Historically Wadesmill is particularly notable for two features:
- The location of the first turnpike in England, authorised by an act of Parliament in 1663
- The Clarkson Memorial, halfway up nearby High Cross hill, a memorial to Thomas Clarkson's rest point in his travels at which he decided to devote much of the rest of his life to ending the slave trade.

The first effective turnpike in England was created at Wadesmill by Act of Parliament ("The Turnpike Act") in 1663 as a result of serious deterioration of the "Old North Road" due to travel by laden barley wagons supplying the brewing trade in the nearby malting town of Ware.

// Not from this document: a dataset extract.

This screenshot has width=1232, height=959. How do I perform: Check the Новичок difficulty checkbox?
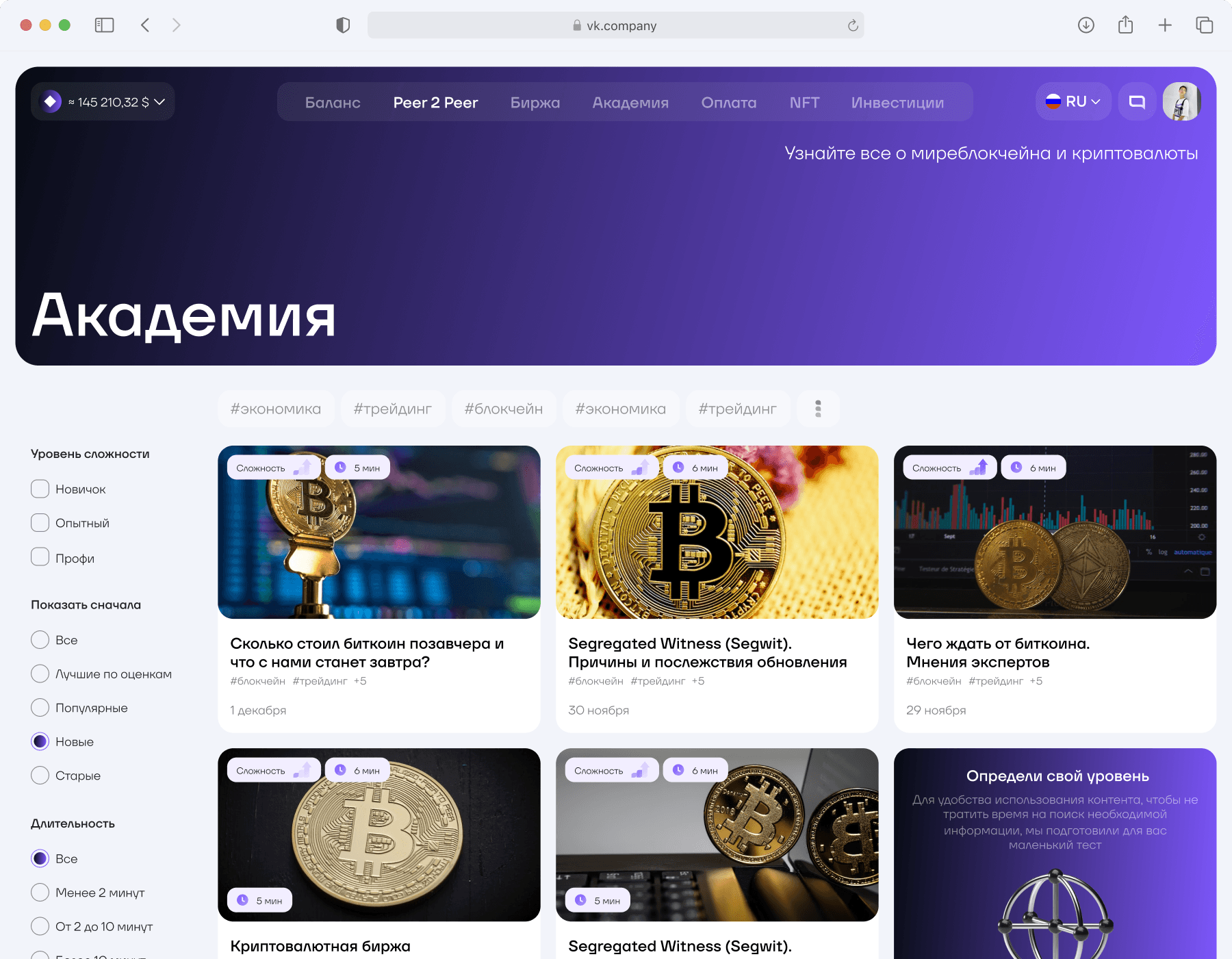coord(40,489)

But as with many government-imposed taxes, routes to circumvent the turnpike were quickly established, resulting in one instance in the increased use of what became known as the Great North Road: the A1.

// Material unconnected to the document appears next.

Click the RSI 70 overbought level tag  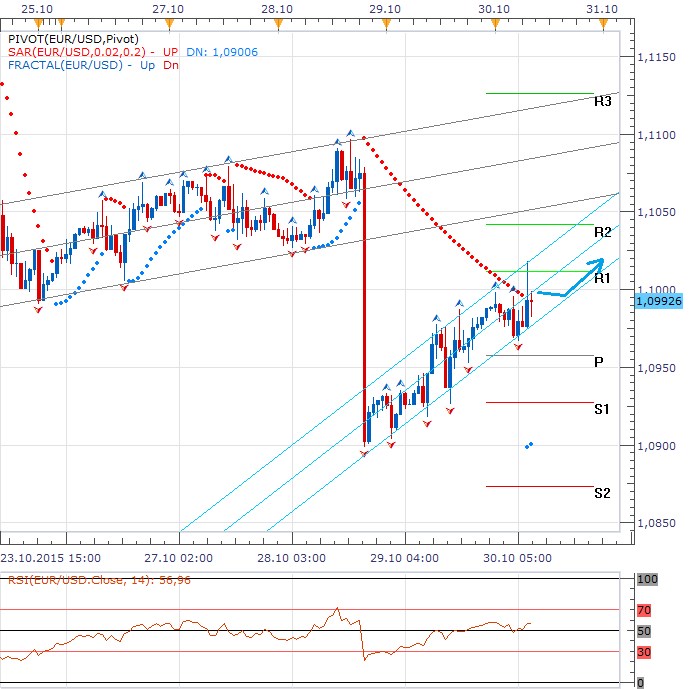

In 1785, Thomas Clarkson won a Latin essay prize at the University of Cambridge for an essay on the subject, Anne liceat Invitos in Servitutem dare ("Is it right to make slaves of others against their will?"). He was greatly affected by the subject during his research into the essay, and later wrote:

As it is usual to read these essays publicly in the senate-house soon after the prize is adjudged, I was called to Cambridge for this purpose. I went and performed my office. On returning however to London, the subject of it almost wholly engrossed my thoughts. I became at times very seriously affected while upon the road. I stopped my horse occasionally, and dismounted and walked. I frequently tried to persuade myself in these intervals that the contents of my essay could not be true. The more, however, I reflected upon them, or rather upon the authorities on which they were founded, the more I gave them credit. Coming in sight of Wades Mill, in Hertfordshire, I sat down disconsolate on the turf by the roadside and held my horse. Here a thought came into my mind, that if the contents of the essay were true, it was time some person should see these calamities to their end. Agitated in this manner, I reached home. This was in the summer of 1785.

To the east of Wadesmill is the picturesque estate of Youngsbury. "Youngsbury consists of an 18th-century park and woodland with 4 hectares of garden around the house, the front part of which is dated 1745, the back early 19th century, with 18th-century stables. There are extensive 16th to 18th-century walled kitchen gardens, an arboretum, an icehouse and tumuli and Roman barrows within the grounds, which extend to the river Rib. Capability Brown's involvement included widening the river and creating two islands, designing a ha ha and placing small groups of trees in open parkland. Nineteenth-century development of the kitchen garden was re-created in the late 20th century, with notable mixed borders. There is a moat and church in a bend of the river on the southern edge of the parkland." Capability Brown is said to have reviewed the rolling parkland surrounding Youngsbury house and observed that he need do nothing to improve upon what nature had already achieved.

The moat and church referenced in the HCC quote are in fact Thundridge Bury and Thundridge old church, neither of which are still standing in their entirety.